[[ LISTED RECORDS, beginning ]]
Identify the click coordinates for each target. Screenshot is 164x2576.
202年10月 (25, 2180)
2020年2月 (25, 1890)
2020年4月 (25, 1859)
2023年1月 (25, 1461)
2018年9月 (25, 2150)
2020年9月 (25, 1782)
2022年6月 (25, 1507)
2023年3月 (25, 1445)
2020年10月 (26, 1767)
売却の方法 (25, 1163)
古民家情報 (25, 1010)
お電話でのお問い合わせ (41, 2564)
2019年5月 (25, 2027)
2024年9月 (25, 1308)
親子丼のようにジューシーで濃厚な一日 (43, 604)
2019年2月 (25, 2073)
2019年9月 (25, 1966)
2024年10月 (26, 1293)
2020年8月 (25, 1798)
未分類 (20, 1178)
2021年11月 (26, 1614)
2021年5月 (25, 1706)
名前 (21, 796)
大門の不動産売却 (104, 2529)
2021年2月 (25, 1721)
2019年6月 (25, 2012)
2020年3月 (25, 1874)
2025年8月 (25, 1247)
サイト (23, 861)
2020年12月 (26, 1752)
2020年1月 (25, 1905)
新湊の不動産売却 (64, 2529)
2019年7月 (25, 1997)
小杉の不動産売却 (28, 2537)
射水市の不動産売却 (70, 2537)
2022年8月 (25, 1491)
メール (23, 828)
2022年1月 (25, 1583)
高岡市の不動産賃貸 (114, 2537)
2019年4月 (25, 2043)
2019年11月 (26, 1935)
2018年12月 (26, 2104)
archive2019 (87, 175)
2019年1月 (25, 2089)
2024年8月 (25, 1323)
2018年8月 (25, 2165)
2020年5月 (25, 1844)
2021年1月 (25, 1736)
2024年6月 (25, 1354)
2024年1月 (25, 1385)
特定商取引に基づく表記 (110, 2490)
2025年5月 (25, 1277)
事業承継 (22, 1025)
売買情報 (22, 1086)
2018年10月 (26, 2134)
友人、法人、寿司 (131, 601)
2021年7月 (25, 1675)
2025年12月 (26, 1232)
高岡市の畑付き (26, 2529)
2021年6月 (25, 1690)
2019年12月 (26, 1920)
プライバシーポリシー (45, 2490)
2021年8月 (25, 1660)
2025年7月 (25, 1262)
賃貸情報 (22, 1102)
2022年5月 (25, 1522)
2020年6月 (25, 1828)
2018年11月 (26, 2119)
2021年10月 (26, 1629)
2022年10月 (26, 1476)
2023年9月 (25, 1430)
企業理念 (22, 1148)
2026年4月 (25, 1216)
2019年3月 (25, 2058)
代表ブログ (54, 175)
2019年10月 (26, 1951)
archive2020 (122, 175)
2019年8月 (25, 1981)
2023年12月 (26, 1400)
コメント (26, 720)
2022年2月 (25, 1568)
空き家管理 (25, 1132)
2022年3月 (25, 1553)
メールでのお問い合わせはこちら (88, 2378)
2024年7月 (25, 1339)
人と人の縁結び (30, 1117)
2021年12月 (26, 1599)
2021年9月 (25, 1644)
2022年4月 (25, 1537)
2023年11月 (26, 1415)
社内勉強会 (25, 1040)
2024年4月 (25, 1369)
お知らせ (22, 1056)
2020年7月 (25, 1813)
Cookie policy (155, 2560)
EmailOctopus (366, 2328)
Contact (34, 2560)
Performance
[[ LISTED RECORDS, end ]]
Set down the line holding "2021年6月 (25, 1690)" and all later lines through the last one in the material above, exactly, and no other lines.

● **ANSWER SECTION**
2021年6月 (25, 1690)
2019年12月 (26, 1920)
プライバシーポリシー (45, 2490)
2021年8月 (25, 1660)
2025年7月 (25, 1262)
賃貸情報 (22, 1102)
2022年5月 (25, 1522)
2020年6月 (25, 1828)
2018年11月 (26, 2119)
2021年10月 (26, 1629)
2022年10月 (26, 1476)
2023年9月 (25, 1430)
企業理念 (22, 1148)
2026年4月 (25, 1216)
2019年3月 (25, 2058)
代表ブログ (54, 175)
2019年10月 (26, 1951)
archive2020 (122, 175)
2019年8月 (25, 1981)
2023年12月 (26, 1400)
コメント (26, 720)
2022年2月 (25, 1568)
空き家管理 (25, 1132)
2022年3月 (25, 1553)
メールでのお問い合わせはこちら (88, 2378)
2024年7月 (25, 1339)
人と人の縁結び (30, 1117)
2021年12月 (26, 1599)
2021年9月 (25, 1644)
2022年4月 (25, 1537)
2023年11月 (26, 1415)
社内勉強会 (25, 1040)
2024年4月 (25, 1369)
お知らせ (22, 1056)
2020年7月 (25, 1813)
Cookie policy (155, 2560)
EmailOctopus (366, 2328)
Contact (34, 2560)
Performance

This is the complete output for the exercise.